▶ **Quoted passage**
— begin —

All that I was complaining about, is that the original (1990) paper did not dispute the existence of UHI, as seems to be implied in the post’s graphs showing the very considerable amount of UHI. The original paper claimed that — even though UHI affects certain stations’ temperatures — UHI did not result in a significant change in the temperature *trend*; urban and rural stations warmed at about the same rate. Imprecisions like this are seized upon by people who wish to ignore this issue, so it’s important to be accurate. There is much to criticize in Jones et al. 1990, but mischaracterizing its argument does not advance the criticism.

DJ Meredith
November 7, 2010 11:21 am

I noticed the smoker next to the BBQ in the cartoon….looks a lot like an old Stevenson screen….
Maybe that’s why the temps are so high in the urban areas….they’re usin’ ’em as smokers and leaving the thermometers inside!
Btw, I’m in Reno, up in the northwest, and I have a digital weather station out in the backyard, and situated fairly reasonably…in the light of things… I note that the official temps during the day are fairly close if a bit higher, but official NIGHTIME temps are MUCH higher!

rbateman
November 7, 2010 11:24 am

Gerald Machnee says:
November 7, 2010 at 10:05 am
The bottom line is that the UHI warming that is seen in cities has an upper limit, and so too does the trend that Warmists so fondly cite as proof of global warming.
All that it takes to disrupt UHI station selection bias is movement of Jet Streams caused by the change in Solar Activity.
Oops, there goes the warming trend tea leaves.
They know this, and that’s why the goalpost is moved to climate disruption…the warming is Gone with the Wind.

LearDog
November 7, 2010 11:31 am

I really appreciate the care McIntyre uses to lay out the case. It has allowed me to better understand Keenan’s approach.
Further, since the station history is central to the assertion of negligible UHI effect it is not at all unreasonable to be expected to document the data. Even Tom Wigley recognizes that – and while he really knows the answer (just didn’t write it) – calls Jones on it.
The context provided by McIntyre and WUWT really helps explain a) the basis for the deception and b) why this heavily referenced paper should be retracted

Stu
November 7, 2010 11:38 am

I think this issue makes a great reflection point, that when people say that the IPCC represents the best available science on climate change, it pays to think about what that actually means. Remember that Jones’ original conclusions are referenced in AR4, not those of his new study. Going from .05 degree urban warming per century (AR4), to 1 degree urban warming per century, is a massive adjustment to consensus knowledge (I’m assuming that Jones’ latest work will be in AR5). That it’s taken 20 years for climate scientists to recognise UHI effects doesn’t reflect well on climate science at all, imo. And Steve has shown here the kinds of stories and excuses that Jones and others are willing to construct in order to skirt around these issues… by calling their critics ‘lazy’, ‘incompetent’, with ‘nothing better to do’, etc. If this is representative of the best available science, then it’s not worth very much in my opinion. I’m sure much better science is indeed possible.

— end —

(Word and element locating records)

— begin —

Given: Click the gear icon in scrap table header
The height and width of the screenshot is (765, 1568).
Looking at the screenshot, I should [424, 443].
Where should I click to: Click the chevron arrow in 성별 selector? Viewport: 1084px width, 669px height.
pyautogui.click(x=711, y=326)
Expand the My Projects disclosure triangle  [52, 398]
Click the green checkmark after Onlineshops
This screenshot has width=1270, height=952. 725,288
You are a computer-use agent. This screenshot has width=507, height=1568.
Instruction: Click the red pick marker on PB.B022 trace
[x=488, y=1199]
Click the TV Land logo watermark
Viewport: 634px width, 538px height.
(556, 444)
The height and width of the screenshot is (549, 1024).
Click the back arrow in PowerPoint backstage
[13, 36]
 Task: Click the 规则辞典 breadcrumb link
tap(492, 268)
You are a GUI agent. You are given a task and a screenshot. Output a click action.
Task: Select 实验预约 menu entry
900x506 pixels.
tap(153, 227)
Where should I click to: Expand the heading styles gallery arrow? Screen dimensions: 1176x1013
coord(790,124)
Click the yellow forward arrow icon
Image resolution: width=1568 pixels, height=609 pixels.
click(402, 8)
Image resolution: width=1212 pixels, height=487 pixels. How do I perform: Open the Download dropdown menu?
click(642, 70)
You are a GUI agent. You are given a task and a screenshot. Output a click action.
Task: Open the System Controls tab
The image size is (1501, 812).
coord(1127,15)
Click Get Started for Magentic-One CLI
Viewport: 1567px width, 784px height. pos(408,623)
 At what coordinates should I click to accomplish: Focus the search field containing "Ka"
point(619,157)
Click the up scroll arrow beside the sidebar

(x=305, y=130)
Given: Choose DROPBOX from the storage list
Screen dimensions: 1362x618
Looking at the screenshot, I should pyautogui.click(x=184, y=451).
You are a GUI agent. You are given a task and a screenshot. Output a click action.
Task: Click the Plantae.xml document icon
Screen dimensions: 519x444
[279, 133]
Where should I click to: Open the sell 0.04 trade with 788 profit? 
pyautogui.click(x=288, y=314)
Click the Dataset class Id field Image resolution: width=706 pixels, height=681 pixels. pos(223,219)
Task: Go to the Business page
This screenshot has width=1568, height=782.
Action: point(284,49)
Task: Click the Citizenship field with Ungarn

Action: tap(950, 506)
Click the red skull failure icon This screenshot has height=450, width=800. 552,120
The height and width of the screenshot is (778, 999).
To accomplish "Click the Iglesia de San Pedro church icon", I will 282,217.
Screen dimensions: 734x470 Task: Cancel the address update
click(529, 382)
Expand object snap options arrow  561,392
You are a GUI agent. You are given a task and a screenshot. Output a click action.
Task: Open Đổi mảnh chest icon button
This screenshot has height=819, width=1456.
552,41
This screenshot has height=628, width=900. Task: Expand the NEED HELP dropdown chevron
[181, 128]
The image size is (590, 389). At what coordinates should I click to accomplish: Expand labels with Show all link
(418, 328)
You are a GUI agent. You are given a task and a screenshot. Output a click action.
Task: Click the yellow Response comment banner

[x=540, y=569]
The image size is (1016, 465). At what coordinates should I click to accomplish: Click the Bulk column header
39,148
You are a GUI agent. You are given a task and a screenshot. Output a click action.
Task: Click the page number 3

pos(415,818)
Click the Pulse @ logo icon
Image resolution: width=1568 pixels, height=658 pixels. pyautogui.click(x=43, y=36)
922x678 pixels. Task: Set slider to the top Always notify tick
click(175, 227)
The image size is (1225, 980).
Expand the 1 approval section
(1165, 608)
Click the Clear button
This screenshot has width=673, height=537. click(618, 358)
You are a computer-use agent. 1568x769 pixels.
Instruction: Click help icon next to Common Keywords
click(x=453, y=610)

— end —

▶ **What to work on**
1. In the comments, how much urban warming per century is attributed to AR4?
2. Reproduce the comments between "They know this, and" and "understand Keenan’s approach.", inclusive, switching "goalpost" to "finish line".

▶ **Solutions**
1. .05 degree

2.
They know this, and that’s why the finish line is moved to climate disruption…the warming is Gone with the Wind.

LearDog
November 7, 2010 11:31 am

I really appreciate the care McIntyre uses to lay out the case. It has allowed me to better understand Keenan’s approach.